WHAT IS EXPECTED: Every line from the one holding "Instruction: Select 否 for 固定资产投资项目" to the end of the entries should be repeated exactly, with the pictures left out.
╭──
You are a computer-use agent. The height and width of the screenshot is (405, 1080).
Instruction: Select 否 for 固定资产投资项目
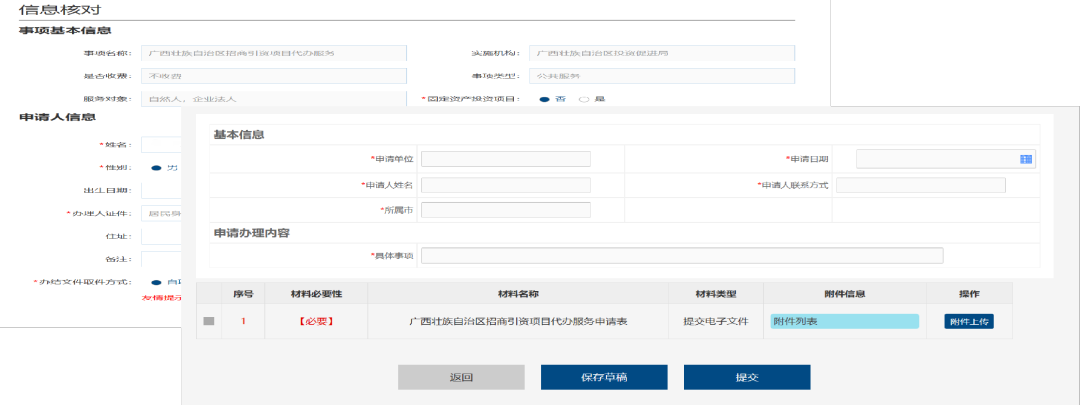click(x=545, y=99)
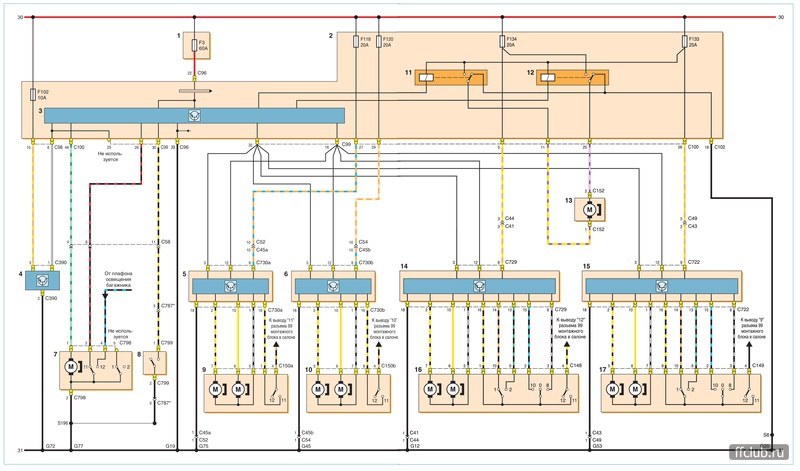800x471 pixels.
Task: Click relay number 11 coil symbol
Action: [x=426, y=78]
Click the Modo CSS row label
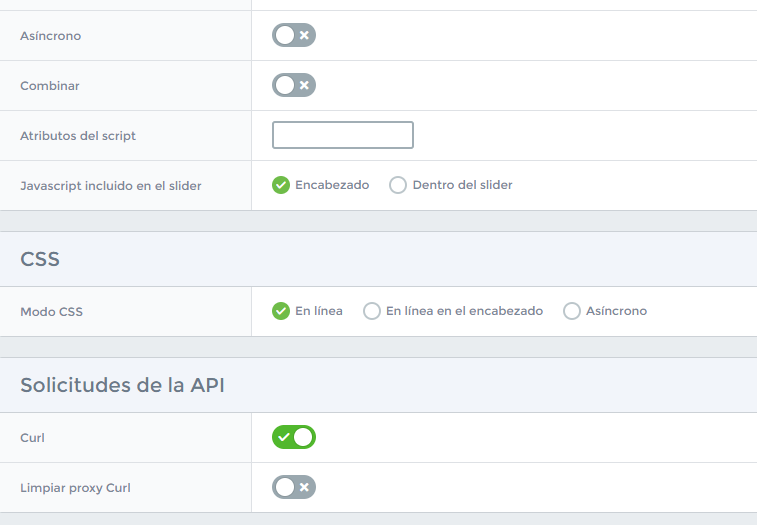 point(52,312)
╰──
EXERCISE OUTPUT:
Instruction: Select 否 for 固定资产投资项目
click(x=545, y=99)
800x471 pixels.
Task: Click relay number 11 coil symbol
Action: [x=426, y=78]
Click the Modo CSS row label
 point(52,312)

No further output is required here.